Reactions that are easily measured are:
HYDROLASES [not amylase & friends]
More difficult would be DEHYDROGENASES, although there is no change in the number of ions there is a change in mobility of the ions, [e.g. from NADH to a proton], so this may well be measurable. Spectroscopy will remain the favourite method for these enzymes I think.
ISOMERASES look unsuitable for this method
The technique is easy to use and could be applied for clinical tests [with the exception of glucose, which has been 'solved with inexpensive miniaturised sensors aand readout systems - brilliant!!

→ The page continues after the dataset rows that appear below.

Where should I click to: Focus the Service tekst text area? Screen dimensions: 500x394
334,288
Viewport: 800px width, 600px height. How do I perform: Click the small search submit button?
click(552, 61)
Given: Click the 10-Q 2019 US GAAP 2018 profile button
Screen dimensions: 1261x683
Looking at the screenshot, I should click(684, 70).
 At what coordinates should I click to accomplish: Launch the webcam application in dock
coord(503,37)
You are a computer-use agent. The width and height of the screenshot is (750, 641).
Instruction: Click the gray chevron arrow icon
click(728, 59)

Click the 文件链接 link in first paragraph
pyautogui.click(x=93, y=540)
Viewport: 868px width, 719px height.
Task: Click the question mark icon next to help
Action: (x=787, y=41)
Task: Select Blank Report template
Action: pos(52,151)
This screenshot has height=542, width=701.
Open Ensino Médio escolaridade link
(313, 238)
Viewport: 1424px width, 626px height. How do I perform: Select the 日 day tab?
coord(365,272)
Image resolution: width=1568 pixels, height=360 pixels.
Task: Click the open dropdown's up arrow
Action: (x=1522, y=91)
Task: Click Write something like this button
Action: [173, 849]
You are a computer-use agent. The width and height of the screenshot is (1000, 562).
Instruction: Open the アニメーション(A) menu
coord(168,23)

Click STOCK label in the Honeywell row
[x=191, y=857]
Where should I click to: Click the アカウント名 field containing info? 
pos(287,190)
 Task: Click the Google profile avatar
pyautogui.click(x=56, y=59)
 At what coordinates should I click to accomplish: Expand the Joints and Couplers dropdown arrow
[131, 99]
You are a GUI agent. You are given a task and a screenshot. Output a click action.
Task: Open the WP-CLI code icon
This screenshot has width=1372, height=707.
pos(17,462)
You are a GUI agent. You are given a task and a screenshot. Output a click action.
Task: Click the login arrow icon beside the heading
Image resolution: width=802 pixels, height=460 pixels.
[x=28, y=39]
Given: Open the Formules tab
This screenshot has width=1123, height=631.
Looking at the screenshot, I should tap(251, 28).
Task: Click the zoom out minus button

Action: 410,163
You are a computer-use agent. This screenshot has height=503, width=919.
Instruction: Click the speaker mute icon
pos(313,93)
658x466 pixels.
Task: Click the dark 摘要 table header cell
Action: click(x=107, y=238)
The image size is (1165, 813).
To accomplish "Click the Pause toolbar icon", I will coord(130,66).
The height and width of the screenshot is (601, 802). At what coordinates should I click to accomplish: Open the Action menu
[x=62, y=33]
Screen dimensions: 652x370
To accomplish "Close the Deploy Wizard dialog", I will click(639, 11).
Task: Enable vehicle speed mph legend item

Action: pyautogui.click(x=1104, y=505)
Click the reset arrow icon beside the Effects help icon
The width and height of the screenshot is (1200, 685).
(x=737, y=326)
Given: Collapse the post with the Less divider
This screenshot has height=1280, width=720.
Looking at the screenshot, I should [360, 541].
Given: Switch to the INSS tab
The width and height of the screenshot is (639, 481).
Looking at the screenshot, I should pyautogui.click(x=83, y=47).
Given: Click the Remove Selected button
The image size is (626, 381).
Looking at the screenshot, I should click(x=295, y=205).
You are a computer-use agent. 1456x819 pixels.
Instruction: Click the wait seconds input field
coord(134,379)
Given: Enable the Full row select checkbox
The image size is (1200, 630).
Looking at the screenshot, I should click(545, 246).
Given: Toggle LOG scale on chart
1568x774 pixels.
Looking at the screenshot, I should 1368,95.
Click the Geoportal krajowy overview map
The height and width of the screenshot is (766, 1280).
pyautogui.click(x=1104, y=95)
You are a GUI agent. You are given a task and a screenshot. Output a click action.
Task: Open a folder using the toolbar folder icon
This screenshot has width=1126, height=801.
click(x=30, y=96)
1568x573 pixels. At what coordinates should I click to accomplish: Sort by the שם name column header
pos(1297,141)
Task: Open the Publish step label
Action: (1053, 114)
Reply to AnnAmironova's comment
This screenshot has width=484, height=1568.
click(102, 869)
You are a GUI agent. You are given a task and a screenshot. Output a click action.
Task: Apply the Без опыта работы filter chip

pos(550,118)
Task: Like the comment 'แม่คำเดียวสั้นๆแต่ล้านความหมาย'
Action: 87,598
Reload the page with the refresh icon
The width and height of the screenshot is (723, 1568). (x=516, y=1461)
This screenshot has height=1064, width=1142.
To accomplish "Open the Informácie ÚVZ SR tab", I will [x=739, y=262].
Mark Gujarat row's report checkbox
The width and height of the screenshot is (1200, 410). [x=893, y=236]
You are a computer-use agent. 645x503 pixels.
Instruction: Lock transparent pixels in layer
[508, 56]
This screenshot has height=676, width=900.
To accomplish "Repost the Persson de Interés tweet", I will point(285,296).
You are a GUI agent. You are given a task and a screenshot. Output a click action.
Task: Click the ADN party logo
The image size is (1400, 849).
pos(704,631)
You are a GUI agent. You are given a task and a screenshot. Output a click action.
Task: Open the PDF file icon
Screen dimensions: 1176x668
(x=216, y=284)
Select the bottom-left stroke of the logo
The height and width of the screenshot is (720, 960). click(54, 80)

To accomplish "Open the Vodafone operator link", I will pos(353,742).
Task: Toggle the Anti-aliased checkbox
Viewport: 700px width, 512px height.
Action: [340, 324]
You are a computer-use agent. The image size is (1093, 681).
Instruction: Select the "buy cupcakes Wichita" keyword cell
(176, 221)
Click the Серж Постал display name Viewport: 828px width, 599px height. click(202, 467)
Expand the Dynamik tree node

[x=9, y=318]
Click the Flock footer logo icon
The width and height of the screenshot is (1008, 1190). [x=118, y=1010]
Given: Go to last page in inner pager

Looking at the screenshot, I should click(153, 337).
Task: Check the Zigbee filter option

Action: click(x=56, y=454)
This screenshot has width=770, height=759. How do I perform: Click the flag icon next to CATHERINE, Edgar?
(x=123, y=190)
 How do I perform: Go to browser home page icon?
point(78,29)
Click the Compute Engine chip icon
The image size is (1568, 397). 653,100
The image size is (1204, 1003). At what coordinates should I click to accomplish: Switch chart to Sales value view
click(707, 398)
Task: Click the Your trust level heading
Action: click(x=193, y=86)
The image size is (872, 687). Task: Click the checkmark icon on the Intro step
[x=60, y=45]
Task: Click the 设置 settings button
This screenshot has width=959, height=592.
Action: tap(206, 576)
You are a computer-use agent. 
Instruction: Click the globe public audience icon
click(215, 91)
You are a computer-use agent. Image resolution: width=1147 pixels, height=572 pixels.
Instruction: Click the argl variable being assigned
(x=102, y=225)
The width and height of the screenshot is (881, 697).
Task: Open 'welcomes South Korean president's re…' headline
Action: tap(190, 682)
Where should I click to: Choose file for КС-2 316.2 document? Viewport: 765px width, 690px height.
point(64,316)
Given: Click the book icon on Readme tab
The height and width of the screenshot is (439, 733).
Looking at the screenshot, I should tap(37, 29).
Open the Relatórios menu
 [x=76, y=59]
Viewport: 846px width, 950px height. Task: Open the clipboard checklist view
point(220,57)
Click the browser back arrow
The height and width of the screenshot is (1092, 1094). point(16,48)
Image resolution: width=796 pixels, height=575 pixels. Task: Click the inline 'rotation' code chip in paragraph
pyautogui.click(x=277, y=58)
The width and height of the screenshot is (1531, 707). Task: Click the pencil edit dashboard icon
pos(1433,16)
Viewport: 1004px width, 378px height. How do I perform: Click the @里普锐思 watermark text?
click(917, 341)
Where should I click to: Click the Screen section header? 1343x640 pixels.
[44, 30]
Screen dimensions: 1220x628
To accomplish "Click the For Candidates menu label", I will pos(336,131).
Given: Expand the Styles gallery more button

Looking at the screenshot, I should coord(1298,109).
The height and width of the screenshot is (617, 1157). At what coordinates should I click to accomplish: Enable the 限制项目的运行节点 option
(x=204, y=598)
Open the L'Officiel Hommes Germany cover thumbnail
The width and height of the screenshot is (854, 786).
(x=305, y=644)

The same technology could easily be applied to more generalised measurements of the enzymes described above. The main problem I forsee is the shrinking of the temperature control system which needs to be accurate for the measurement of rates of reaction. The enzyme can be added as a reaction component or, as in the glucose detectors, be attached to the electrode surface, so that only the substrate and buffer need to be added.
The apparatue as presented here is ideal for school/ college research projects & it could be commercialised using modern minitiaturisation methods for widespread use in CLINICAL TESTING, not only in a lab setting but most importantly in the FIELD, since it is easily transportable, e.g. on a bicycle.
HAVE A GO YOU WILL FIND IT FUN!
CLINICAL TESTS FOR BLOOD USING THE CONDUCTIVITY METHOD
Creatine kinase XX
Lactate Dehydrogenase X
Alkaline phosphatase XX
Angiotensin Conv. Enzyme XX
Number of X's indicates sensitivity, assessment is based on ionic (& mobility) change upon reaction. Glucose is excluded as excellent inexpensive kit is available.